Romain Bourdais, Jean Buisson, Didier Dumur, Hervé Guéguen, Daniel Moroscan

In this chapter, we propose a distributed model predictive control scheme based on the Dantzig-Wolfe decomposition to control a collection of linear dynamical systems coupled by linear global constraints. The resulting structure is composed of one optimization agent for each system, and another one that has to ensure that the global constraints are fulfilled. The global solution of the problem is found in a finite number of iterations.

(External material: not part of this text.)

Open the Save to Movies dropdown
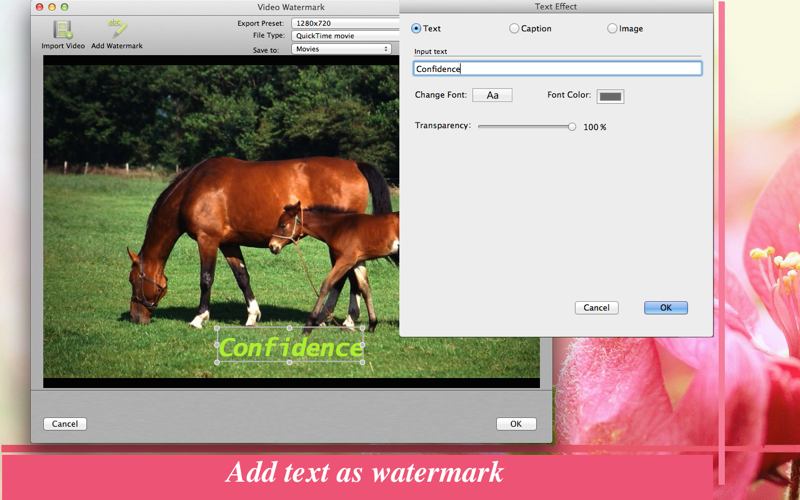Screen dimensions: 800x500 [341, 49]
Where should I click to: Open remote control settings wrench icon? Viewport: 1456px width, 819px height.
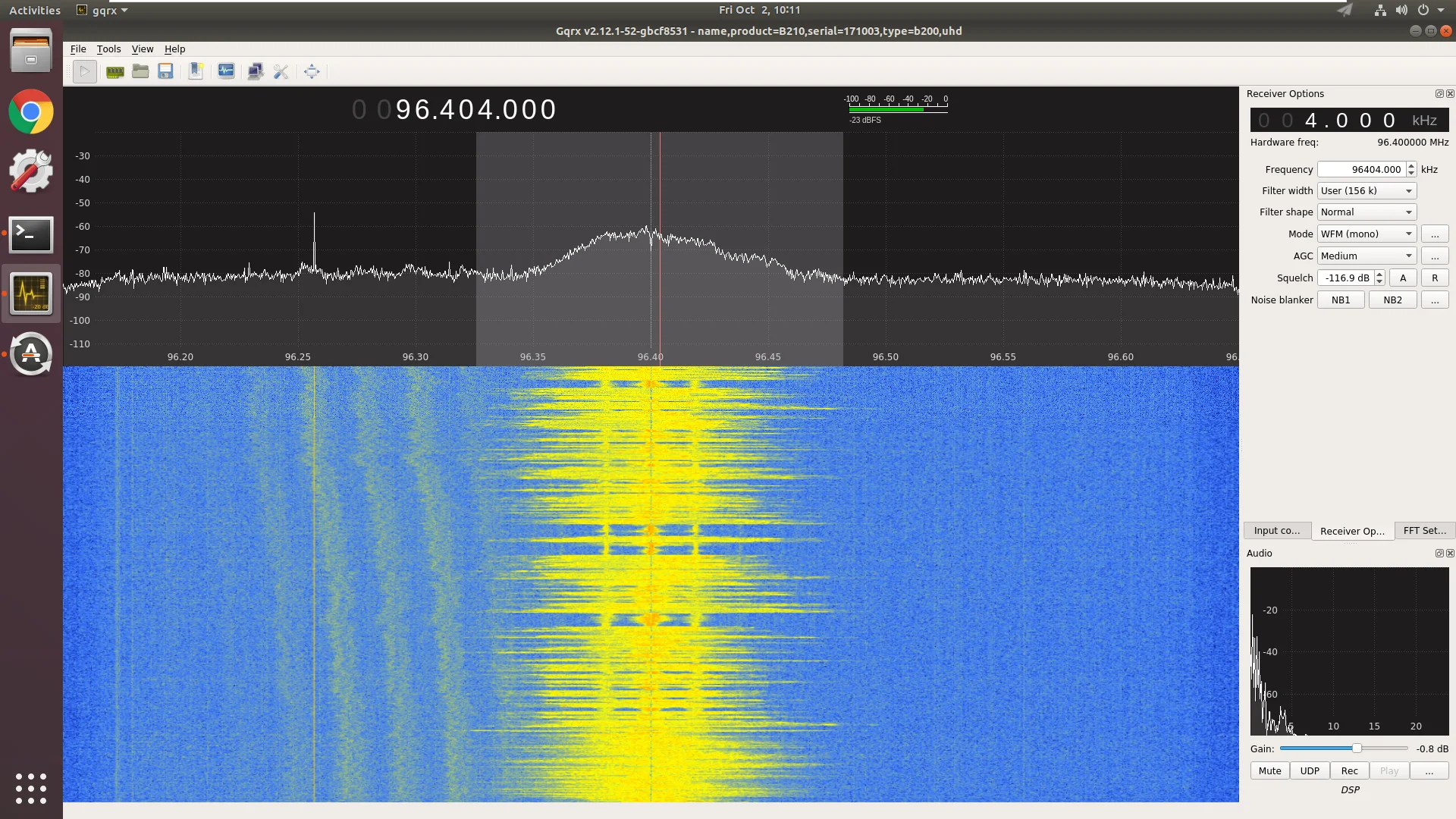click(281, 71)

Matthias A. Müller and Frank Allgöwer

In this chapter, we describe a distributed MPC algorithm for cooperative control of a network of systems which are coupled by constraints and pursue a common, cooperative control objective. The proposed DMPC algorithm cannot only be used for classical control objectives such as set point stabilization, but also for more general cooperative control tasks such as consensus and synchronization problems. Possible application fields include teams of mobile robots, formation flight of aircrafts, as well as satellite control.

Eduardo Camponogara

This chapter presents existing models and distributed optimization algorithms for model predictive control (MPC) of linear dynamic networks (LDNs). The models consist of networks of subsystems with deterministic and uncertain dynamics subject to local and coupling constraints on the control and output signals. The distributed optimization algorithms are based on gradient-projection, subgradient, interior-point, and dual strategies that depend on the nature of the couplings and constraints of the underlying networks. The focus will be on a class of LDNs in which the dynamics of the subsystems are influenced by the control signals of the upstream subsystems with constraints on state and control variables. A distributed gradient-based algorithm is presented for implementing an interior-point method distributively with a network of agents, one for each subsystem.

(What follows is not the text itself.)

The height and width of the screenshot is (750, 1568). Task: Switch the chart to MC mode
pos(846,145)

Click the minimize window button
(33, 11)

Giulio Betti, Marcello Farina, Riccardo Scattolini

The Distributed Predictive Control (DPC) algorithm presented in this chapter has been designed for control of an overall system made by linear discrete time dynamically interconnected subsystems. The underlying rationale is that each subsystem knows in advance the future state and input trajectories of the other subsystems and guarantees that its actual trajectories lie within certain bounds in the neighborhood of the reference ones. This method enjoys the following properties: (i) state and input constraints can be considered; (ii) convergence is guaranteed; (iii) it is not necessary for each subsystem to know the dynamical models of the other subsystems; (iv) the transmission of information is limited.